Make an exact copy of the entries that come next.

┌──

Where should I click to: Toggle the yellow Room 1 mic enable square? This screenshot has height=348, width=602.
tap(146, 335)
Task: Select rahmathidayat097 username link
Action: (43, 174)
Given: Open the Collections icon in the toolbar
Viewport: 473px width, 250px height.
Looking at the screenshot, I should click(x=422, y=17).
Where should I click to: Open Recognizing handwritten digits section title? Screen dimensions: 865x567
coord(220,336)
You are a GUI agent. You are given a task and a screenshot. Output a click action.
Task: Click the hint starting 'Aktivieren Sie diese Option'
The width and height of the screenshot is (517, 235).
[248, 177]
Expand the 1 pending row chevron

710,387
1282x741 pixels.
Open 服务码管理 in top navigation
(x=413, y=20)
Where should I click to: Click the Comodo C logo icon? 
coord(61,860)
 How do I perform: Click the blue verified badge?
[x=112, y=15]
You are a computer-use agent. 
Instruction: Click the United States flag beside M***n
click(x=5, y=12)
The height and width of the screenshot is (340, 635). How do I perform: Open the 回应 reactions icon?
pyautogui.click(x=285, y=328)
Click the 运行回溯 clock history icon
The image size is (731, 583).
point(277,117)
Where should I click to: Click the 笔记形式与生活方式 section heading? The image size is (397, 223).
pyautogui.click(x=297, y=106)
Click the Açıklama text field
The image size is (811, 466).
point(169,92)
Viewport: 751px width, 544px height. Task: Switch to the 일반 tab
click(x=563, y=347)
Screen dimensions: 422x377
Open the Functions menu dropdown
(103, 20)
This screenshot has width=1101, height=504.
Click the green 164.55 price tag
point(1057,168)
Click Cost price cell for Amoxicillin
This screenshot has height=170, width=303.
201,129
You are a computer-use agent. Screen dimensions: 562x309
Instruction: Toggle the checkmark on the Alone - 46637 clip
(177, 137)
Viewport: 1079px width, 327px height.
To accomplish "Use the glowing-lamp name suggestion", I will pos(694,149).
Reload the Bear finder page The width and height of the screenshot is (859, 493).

└──

Exercise output:
Where should I click to: Toggle the yellow Room 1 mic enable square? This screenshot has height=348, width=602.
tap(146, 335)
Task: Select rahmathidayat097 username link
Action: (43, 174)
Given: Open the Collections icon in the toolbar
Viewport: 473px width, 250px height.
Looking at the screenshot, I should click(x=422, y=17).
Where should I click to: Open Recognizing handwritten digits section title? Screen dimensions: 865x567
coord(220,336)
You are a GUI agent. You are given a task and a screenshot. Output a click action.
Task: Click the hint starting 'Aktivieren Sie diese Option'
The width and height of the screenshot is (517, 235).
[248, 177]
Expand the 1 pending row chevron

710,387
1282x741 pixels.
Open 服务码管理 in top navigation
(x=413, y=20)
Where should I click to: Click the Comodo C logo icon? 
coord(61,860)
 How do I perform: Click the blue verified badge?
[x=112, y=15]
You are a computer-use agent. 
Instruction: Click the United States flag beside M***n
click(x=5, y=12)
The height and width of the screenshot is (340, 635). How do I perform: Open the 回应 reactions icon?
pyautogui.click(x=285, y=328)
Click the 运行回溯 clock history icon
The image size is (731, 583).
point(277,117)
Where should I click to: Click the 笔记形式与生活方式 section heading? The image size is (397, 223).
pyautogui.click(x=297, y=106)
Click the Açıklama text field
The image size is (811, 466).
point(169,92)
Viewport: 751px width, 544px height. Task: Switch to the 일반 tab
click(x=563, y=347)
Screen dimensions: 422x377
Open the Functions menu dropdown
(103, 20)
This screenshot has width=1101, height=504.
Click the green 164.55 price tag
point(1057,168)
Click Cost price cell for Amoxicillin
This screenshot has height=170, width=303.
201,129
You are a computer-use agent. Screen dimensions: 562x309
Instruction: Toggle the checkmark on the Alone - 46637 clip
(177, 137)
Viewport: 1079px width, 327px height.
To accomplish "Use the glowing-lamp name suggestion", I will pos(694,149).
Reload the Bear finder page The width and height of the screenshot is (859, 493).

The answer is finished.